[Numpy-discussion] fast way of doing "cross-multiplications" ?

Thu Jul 20 19:35:35 EDT 2006

Fernando Perez wrote:
> On 7/18/06, Tim Hochberg <tim.hochberg at cox.net> wrote:
>> Eric Emsellem wrote:
>> > thanks for the tips. (indeed your "add.reduce" is correct: I just 
>> wrote
>> > this down too quickly, in the script I have a "sum" included).
>> >
>> > And yes you are right for the memory issue, so I may just keep the 
>> loop
>> > in and try to make it work on a fast PC...(or use parallel processes)
>> >
>> > (is "sum" different than "add.reduce"?)
>> >
>> > thanks again to both Bill Baxter and Perry Greenfield for their fast
>> > (and helpful!) answers.
>> >
>> I just wanted to add that there are faster, but considerably complicated
>> ways to attack this class of problems. The one I've looked at in the
>> past was the fast multipole method and I believe there are others. I'm
>> not sure whether these can be implemented efficiently in numpy, but you
>> may want to take a look into this kind of more sophisticated/complicated
>> approach if brute forcing the calculation doesn't work.

Supplied material:
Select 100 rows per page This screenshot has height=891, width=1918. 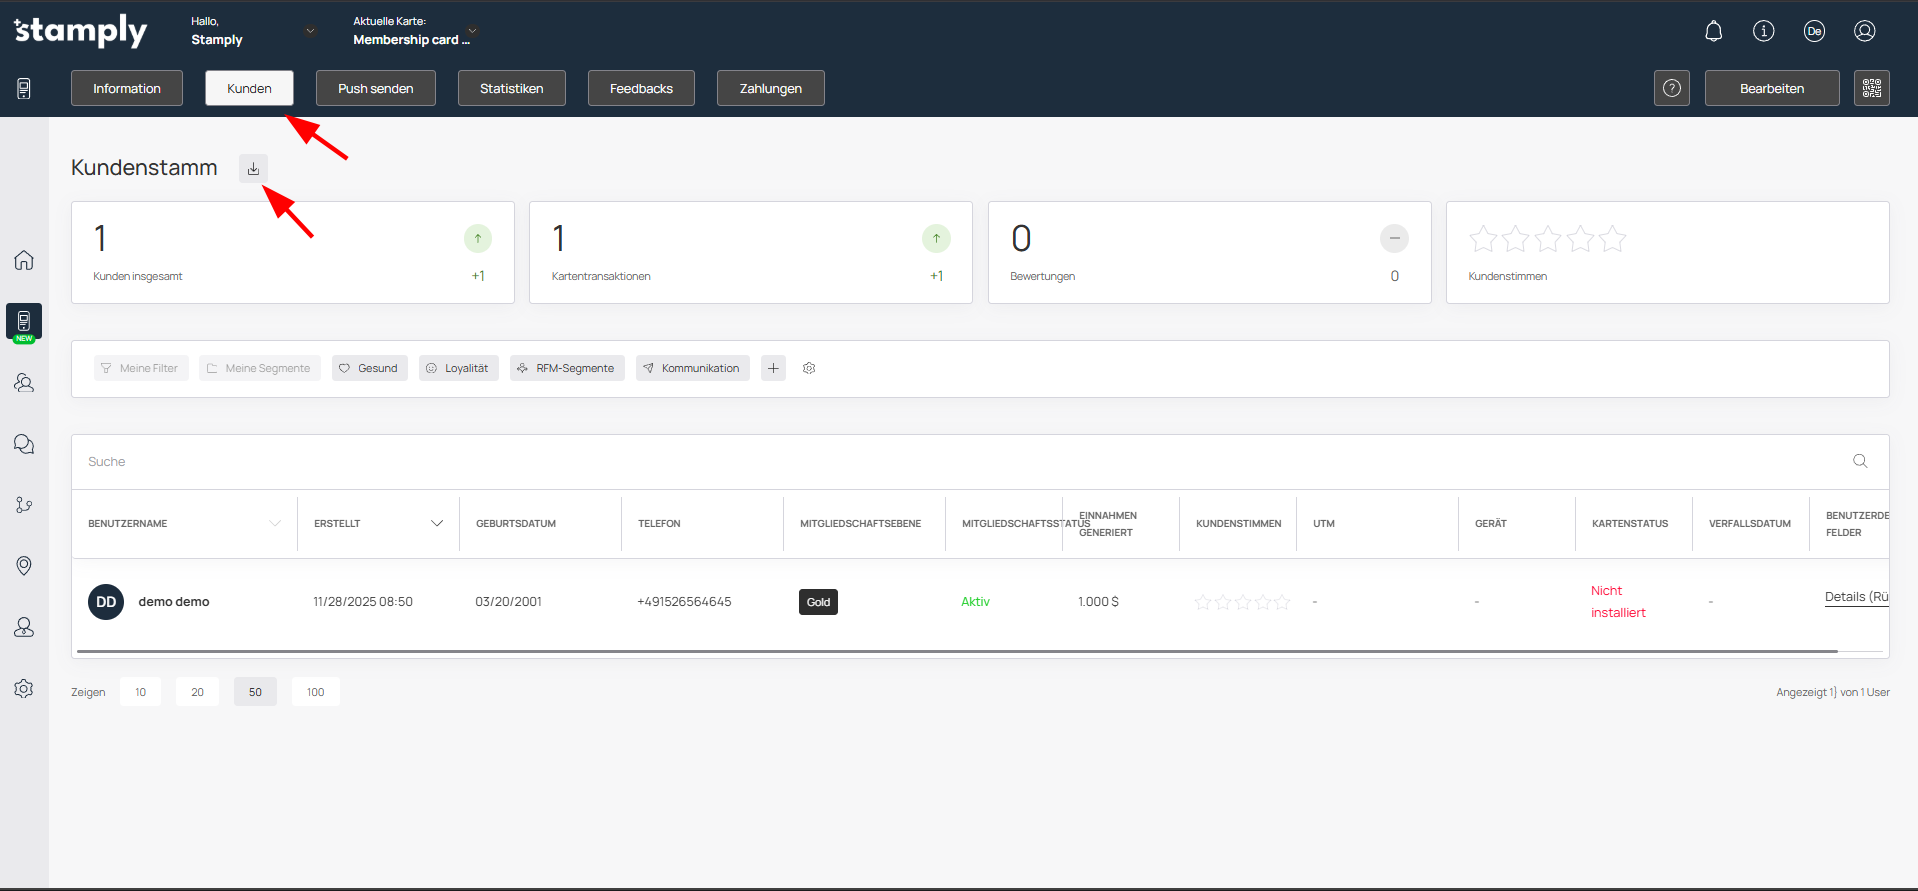point(315,692)
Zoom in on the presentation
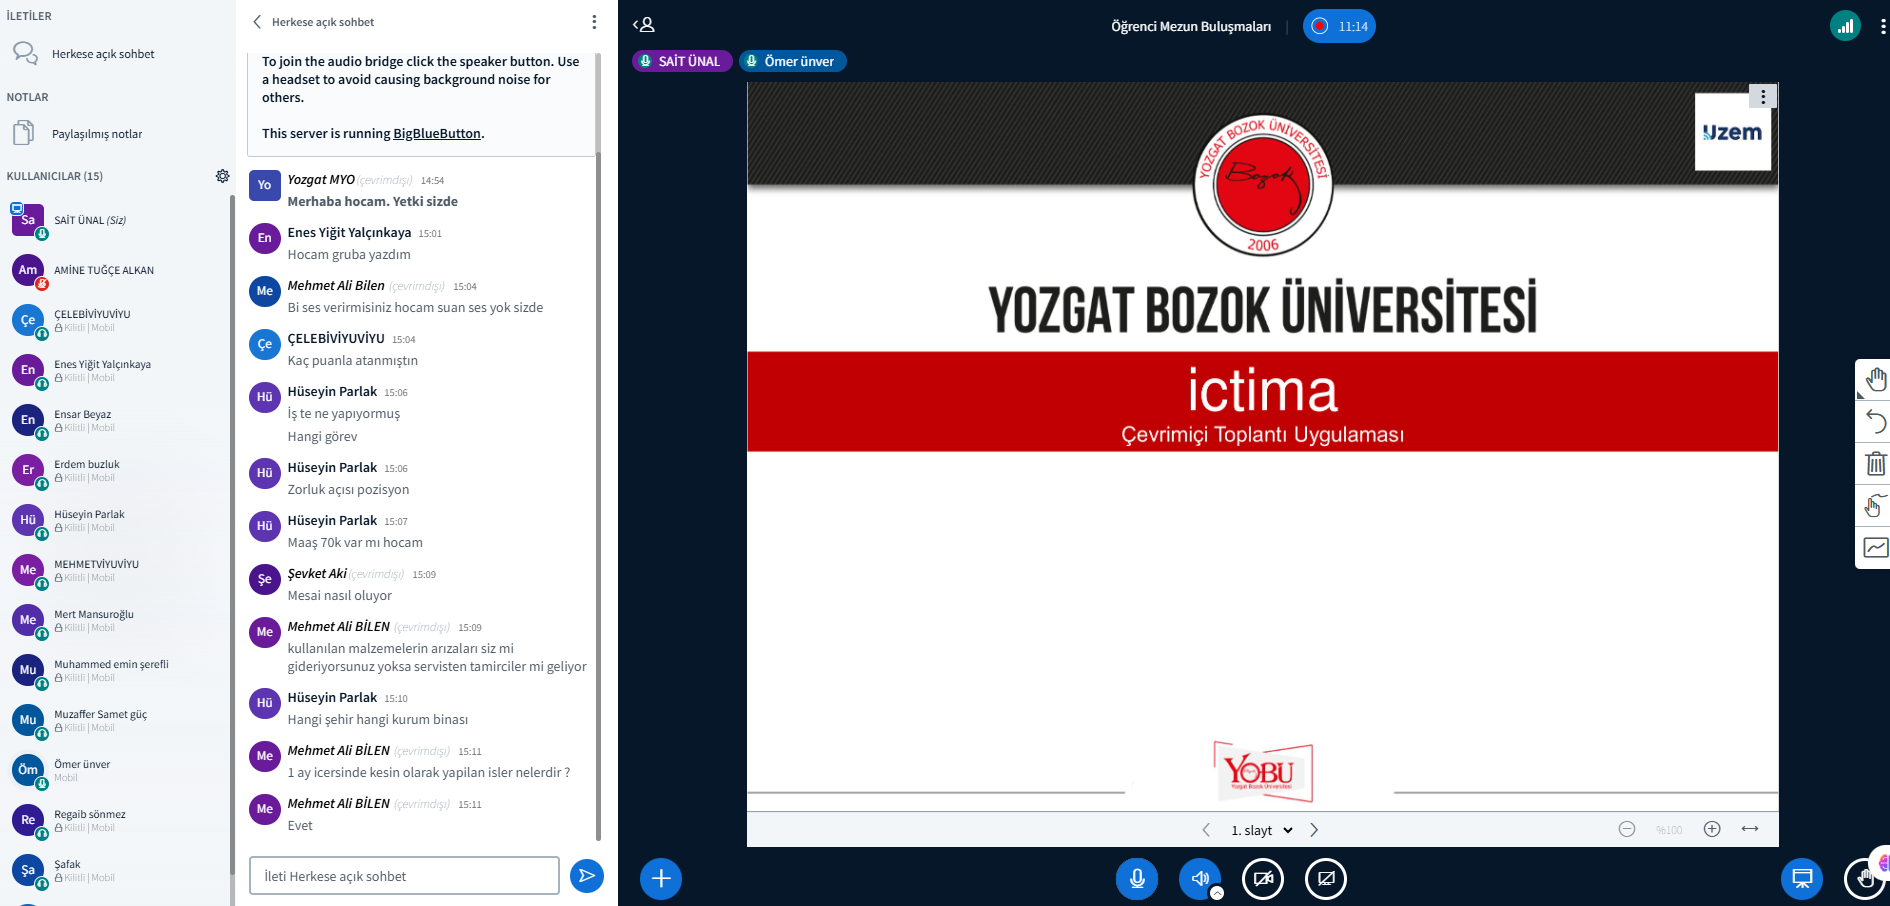 pyautogui.click(x=1712, y=829)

What you need to do:
From the cross-multiplications thread above, extract the passage that opens with the words containing "[Numpy-discussion] fast way" and closes with "use parallel processes)", copying it word for word.

Full solution:
[Numpy-discussion] fast way of doing "cross-multiplications" ?

Thu Jul 20 19:35:35 EDT 2006

Fernando Perez wrote:
> On 7/18/06, Tim Hochberg <tim.hochberg at cox.net> wrote:
>> Eric Emsellem wrote:
>> > thanks for the tips. (indeed your "add.reduce" is correct: I just 
>> wrote
>> > this down too quickly, in the script I have a "sum" included).
>> >
>> > And yes you are right for the memory issue, so I may just keep the 
>> loop
>> > in and try to make it work on a fast PC...(or use parallel processes)